Explanation of Solution

It is obtained that the angular speed of the system when it reach the horizontal position is $9.90\text{rad/s}$. The distance to the center of the ball from the center of rotation is $20.0\text{cm}$.

Write the expression for the linear speed in terms of the angular speed.

  $v=r\omega$                                                                                                                     (VIII)

Here, $v$ is the linear speed, and $r$ is the perpendicular distance between the center of rotation and the rotating object.

Conclusion:

Substitute $20.0\text{cm}$ for $r$, and $9.90\text{rad/s}$ for $\omega$ in equation (VIII) to find $v$.

  $\begin{array}{c}v=\left(20.0\text{cm}\right)\left(9.90\text{rad/s}\right)\\ =\left(20.0\text{cm}\times \frac{1\text{m}}{100\text{cm}}\right)\left(9.90\text{rad/s}\right)\\ =1.98\text{m/s}\end{array}$

Therefore, the linear speed of the center of mass of the ball when the system reach the horizontal position is $\underset{\_}{1.98\text{m/s}}$.

To determine

The ratio of the speed of the ball when the system is at the horizontal position and the speed of the ball that falls freely through the same distance.

Answer to Problem 70PQ

The ratio of the speed of the ball when the system is at the horizontal position and the speed of the ball that falls freely through the same distance is $\underset{\_}{1.00}$.

Explanation of Solution

It is obtained that the linear speed of the center of mass of the ball when the system reach the horizontal position is $1.98\text{m/s}$.

Write the expression for the speed of the freely balling ball.

  $v_f^2=v_i^2-2g\left(y_f-y_i\right)$                                                                                              (IX)

Here, $v_f$ is the final speed, $v_i$ is the initial speed, $y_f$ is the final height, and $y_i$ is the initial height.

Since the ball falls from rest, and reaches the ground, the initial speed is zero, and the final height is zero. Thus, equation (IX) can be modified and solved for $v_f$ as,

  $\begin{array}{c}{v}_f^2=2g{y}_i\\ v=\sqrt{2g{y}_i}\end{array}$                                                                                                                (X)

Conclusion:

Substitute $9.81{\text{m/s}}^2$ for $g$, and $20.0\text{cm}$ for $y_i$ in equation (X) to find $v_f$.

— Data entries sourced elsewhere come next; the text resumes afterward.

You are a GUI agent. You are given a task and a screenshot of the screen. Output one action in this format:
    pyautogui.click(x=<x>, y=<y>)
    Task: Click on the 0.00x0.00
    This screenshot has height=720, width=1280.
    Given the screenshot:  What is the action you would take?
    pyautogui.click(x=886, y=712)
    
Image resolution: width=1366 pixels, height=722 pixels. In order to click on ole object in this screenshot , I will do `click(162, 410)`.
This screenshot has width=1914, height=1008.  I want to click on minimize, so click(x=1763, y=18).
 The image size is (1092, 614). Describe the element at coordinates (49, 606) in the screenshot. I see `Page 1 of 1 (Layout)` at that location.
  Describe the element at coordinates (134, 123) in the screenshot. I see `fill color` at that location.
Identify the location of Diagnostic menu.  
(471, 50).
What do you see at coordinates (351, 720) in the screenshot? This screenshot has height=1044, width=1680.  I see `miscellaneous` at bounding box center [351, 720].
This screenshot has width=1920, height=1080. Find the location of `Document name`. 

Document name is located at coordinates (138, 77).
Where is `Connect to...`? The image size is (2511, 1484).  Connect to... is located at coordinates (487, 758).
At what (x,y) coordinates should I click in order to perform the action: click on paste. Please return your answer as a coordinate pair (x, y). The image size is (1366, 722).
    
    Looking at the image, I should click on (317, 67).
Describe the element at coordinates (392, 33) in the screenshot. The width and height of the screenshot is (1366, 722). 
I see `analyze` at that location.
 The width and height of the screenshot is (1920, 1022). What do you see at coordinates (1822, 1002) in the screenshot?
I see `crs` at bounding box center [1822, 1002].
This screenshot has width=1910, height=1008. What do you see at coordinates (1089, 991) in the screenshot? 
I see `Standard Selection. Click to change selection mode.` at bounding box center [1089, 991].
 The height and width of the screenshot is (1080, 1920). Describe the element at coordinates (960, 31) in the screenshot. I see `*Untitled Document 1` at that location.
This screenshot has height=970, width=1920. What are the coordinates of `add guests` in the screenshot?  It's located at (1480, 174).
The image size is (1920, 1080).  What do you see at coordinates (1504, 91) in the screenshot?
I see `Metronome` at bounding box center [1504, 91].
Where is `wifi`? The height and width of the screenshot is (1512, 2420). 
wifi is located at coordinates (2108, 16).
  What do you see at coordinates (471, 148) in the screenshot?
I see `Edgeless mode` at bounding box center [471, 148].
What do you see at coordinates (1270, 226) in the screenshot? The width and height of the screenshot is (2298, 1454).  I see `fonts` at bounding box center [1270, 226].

  $\begin{array}{c}{v}_f=\sqrt{2\left(9.81{\text{m/s}}^2\right)\left(20.0\text{cm}\right)}\\ =\sqrt{2\left(9.81{\text{m/s}}^2\right)\left(20.0\text{cm}\times \frac{1\text{m}}{100\text{cm}}\right)}\\ =1.98\text{m/s}\end{array}$

This indicates that the speed of the ball when the system is at the horizontal position and the speed of the ball that falls freely through the same distance are the same so that their ratio is obtained as,

  $\frac{1.98\text{m/s}}{1.98\text{m/s}}=1.00$

Therefore, the ratio of the speed of the ball when the system is at the horizontal position and the speed of the ball that falls freely through the same distance is $\underset{\_}{1.00}$.